There are two main pipelines:

and the daemons which automatically start these pipelines.

Processing is performed as appropriate for the entire run, for each lane in the sequencing flowcell, or each tagged library (within a pool on the flowcell).

Batch Processing and Dependency Tracking with LSF or wr

With this system, all of a pipeline's jobs for its steps are submitted for execution to LSF or wr batch/job processing system as the pipeline is initialised. As such, a submitted pipeline does not have an orchestration script or daemon running: managing the runtime dependencies of jobs within an instance of a pipeline is delegated to the batch/job processing system.

How is this done? The job representing the start point of a graph is submitted to LSF or wr in a suspended state and is resumed once all other jobs have been submitted thus ensuring that the execution starts only if all steps are successfully submitted.

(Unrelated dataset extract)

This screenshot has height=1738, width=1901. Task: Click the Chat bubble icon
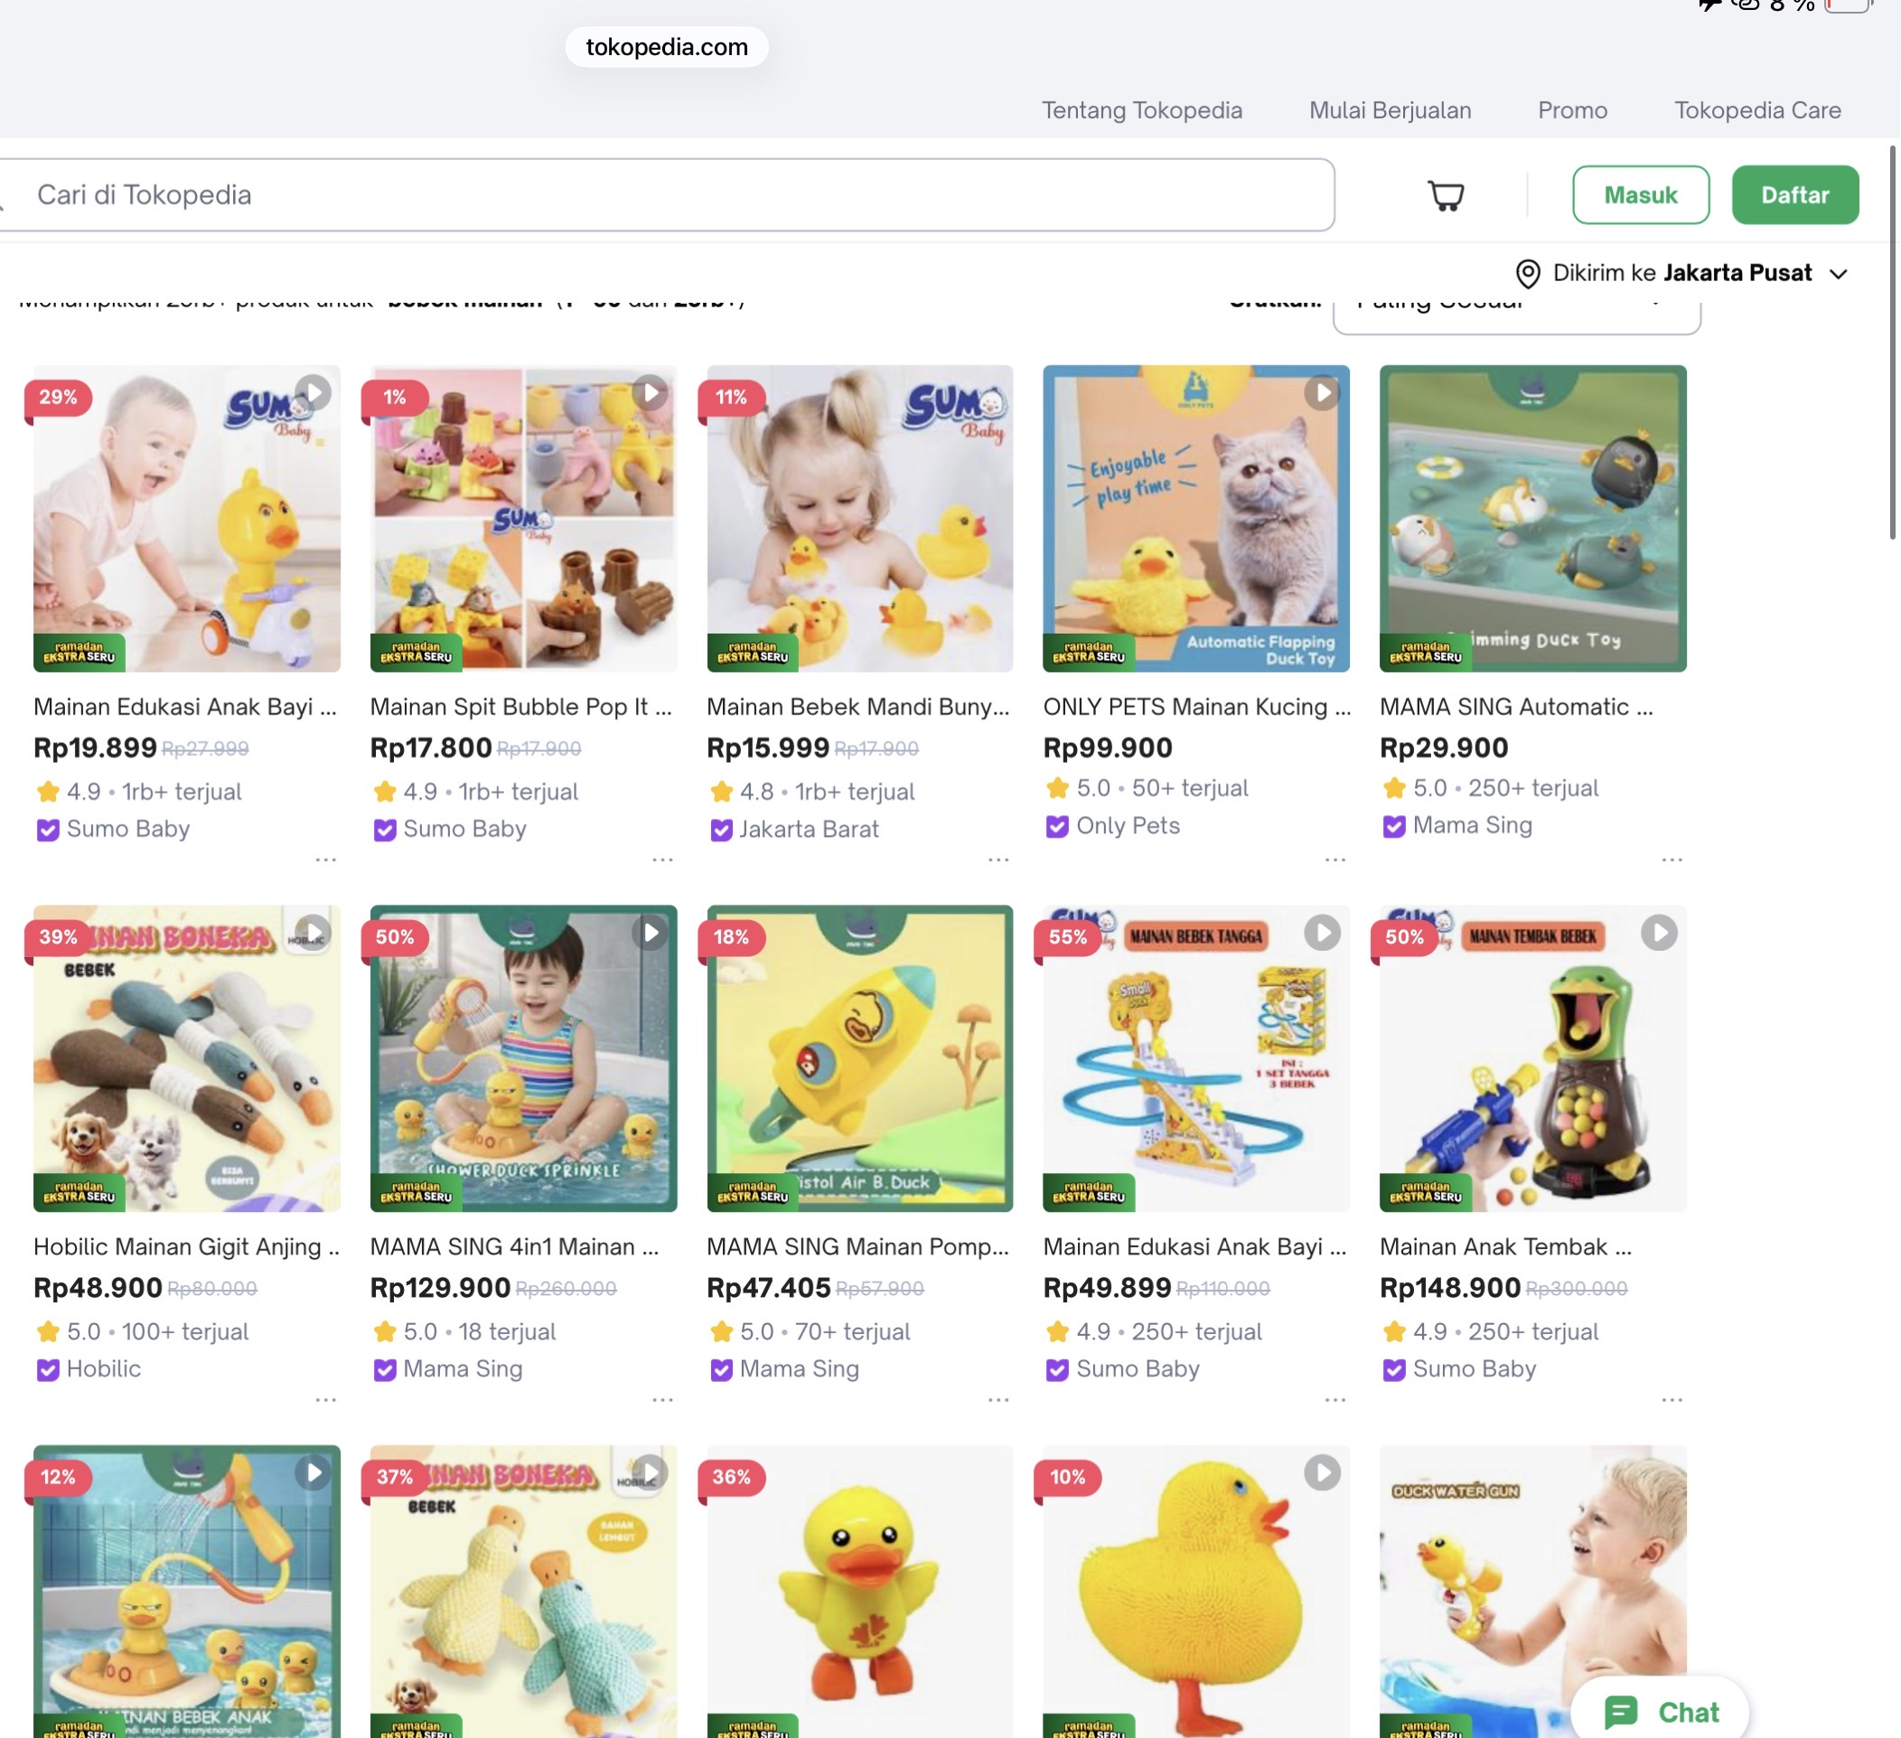pyautogui.click(x=1620, y=1712)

If an error occurs at any point during job submissions, all submitted jobs, apart from the start job, are killed.

Pipeline Creation

Steps of each of the pipelines and dependencies between the steps are defined in JSON input files located in data/config_files directory. The files follow JSON Graph Format syntax. Individual pipeline steps are defined as graph nodes, dependencies between them as directed graph edges. If step B should be executed after step A finishes, step B is considered to be dependant on step A.

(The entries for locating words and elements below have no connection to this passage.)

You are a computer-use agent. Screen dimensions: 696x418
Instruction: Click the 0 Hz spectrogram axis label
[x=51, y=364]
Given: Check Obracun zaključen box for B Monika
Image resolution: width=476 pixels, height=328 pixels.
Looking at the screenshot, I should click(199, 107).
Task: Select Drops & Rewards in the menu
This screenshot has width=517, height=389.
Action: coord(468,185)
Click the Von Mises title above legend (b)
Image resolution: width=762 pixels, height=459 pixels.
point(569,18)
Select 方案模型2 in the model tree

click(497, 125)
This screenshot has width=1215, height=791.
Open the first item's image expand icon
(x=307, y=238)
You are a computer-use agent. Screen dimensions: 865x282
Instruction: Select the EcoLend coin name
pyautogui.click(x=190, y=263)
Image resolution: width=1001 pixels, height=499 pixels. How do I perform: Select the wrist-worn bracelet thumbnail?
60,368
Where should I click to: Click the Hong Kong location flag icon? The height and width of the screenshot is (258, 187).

The graph represented by the input file should be a directed acyclic graph (DAG). Each graph node should have an id, which should be unique, and a label, which is the name of the pipeline step.

Parallelisation of processing may be performed at different levels within the DAG: some steps are appropriate for

parallelisation.

Visualizing Input Graphs

JSON Graph Format (JGF) is relatively new, with little support for visualization. Convert JGF to GML Graph Modeling Language format using a simple script supplied with this package, scripts/jgf2gml . Many graph visualization tools, for example Cytoscape, support the GML format.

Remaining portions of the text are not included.